- [Problem requirements]: Count, in the entries below, the lines in which "title" occurs. Give the number, nothing more.

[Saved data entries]
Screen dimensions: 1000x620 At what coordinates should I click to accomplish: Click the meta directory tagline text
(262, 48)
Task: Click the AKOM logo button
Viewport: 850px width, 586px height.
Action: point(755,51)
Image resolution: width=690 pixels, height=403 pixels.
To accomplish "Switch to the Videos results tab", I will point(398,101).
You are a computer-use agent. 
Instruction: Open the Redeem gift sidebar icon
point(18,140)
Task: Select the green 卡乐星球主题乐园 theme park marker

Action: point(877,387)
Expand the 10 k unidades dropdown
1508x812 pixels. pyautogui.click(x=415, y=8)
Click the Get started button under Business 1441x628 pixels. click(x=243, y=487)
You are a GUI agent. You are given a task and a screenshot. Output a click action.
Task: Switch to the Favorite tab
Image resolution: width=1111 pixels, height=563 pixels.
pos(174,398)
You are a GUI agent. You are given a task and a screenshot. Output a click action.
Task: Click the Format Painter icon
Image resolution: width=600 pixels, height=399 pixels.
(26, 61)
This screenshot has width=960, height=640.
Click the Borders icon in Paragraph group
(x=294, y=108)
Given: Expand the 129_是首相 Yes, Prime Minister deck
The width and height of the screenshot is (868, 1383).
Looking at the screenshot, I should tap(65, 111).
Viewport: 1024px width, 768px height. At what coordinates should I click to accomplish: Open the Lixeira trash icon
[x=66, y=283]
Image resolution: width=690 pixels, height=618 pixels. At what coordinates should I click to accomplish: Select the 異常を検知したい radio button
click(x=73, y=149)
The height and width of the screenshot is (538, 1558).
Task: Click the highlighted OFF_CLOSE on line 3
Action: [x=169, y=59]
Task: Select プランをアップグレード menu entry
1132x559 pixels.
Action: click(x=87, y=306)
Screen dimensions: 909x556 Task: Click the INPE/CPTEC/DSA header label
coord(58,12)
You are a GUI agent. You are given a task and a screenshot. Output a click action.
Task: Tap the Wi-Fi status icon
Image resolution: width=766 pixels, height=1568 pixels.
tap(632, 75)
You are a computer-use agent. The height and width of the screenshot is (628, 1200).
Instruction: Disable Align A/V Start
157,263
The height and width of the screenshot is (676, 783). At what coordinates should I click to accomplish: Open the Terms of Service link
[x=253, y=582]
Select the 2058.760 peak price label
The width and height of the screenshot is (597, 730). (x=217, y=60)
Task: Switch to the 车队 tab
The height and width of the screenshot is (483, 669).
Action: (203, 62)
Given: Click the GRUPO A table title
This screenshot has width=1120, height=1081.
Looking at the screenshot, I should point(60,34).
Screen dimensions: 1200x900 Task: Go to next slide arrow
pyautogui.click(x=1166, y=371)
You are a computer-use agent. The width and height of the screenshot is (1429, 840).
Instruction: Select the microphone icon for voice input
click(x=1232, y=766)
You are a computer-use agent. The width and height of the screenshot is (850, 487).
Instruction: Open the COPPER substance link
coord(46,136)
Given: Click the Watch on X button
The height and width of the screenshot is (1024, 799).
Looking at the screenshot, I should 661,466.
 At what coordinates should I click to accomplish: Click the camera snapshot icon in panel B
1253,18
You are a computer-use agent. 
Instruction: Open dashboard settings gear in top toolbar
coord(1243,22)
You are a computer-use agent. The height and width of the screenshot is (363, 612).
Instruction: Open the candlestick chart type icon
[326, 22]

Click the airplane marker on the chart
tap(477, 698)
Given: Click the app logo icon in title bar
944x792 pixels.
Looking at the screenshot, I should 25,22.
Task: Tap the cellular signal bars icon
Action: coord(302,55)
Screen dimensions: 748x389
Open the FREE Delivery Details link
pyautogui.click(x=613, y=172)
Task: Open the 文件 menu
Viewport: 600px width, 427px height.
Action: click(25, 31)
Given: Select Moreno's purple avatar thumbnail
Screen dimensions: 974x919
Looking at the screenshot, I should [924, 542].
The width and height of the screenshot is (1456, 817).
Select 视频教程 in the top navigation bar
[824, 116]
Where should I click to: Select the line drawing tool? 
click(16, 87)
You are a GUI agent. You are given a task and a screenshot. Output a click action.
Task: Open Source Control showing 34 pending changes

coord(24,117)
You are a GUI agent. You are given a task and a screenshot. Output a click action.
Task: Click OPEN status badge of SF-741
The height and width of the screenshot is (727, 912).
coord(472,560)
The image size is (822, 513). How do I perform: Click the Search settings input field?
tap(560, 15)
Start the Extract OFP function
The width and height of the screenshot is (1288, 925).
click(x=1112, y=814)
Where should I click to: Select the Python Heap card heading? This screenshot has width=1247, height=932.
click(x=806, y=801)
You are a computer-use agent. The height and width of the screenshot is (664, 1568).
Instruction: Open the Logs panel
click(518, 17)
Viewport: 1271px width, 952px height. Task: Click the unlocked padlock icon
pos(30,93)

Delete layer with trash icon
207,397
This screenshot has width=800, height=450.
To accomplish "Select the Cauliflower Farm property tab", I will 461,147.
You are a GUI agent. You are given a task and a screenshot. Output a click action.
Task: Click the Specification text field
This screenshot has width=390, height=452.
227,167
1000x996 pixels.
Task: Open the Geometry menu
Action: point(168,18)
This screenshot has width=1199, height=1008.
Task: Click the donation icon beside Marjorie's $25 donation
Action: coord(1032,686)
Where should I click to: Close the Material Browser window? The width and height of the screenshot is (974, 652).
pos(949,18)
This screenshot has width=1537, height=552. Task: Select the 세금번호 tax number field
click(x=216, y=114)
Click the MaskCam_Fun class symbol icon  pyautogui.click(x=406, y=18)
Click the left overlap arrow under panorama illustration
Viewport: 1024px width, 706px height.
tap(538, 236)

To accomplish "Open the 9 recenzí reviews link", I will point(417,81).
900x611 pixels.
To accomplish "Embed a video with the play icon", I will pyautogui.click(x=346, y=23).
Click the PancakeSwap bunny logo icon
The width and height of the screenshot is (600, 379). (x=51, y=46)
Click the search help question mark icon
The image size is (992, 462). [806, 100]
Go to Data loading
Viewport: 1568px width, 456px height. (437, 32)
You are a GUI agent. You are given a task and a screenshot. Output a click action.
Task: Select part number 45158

- [Output below]: 2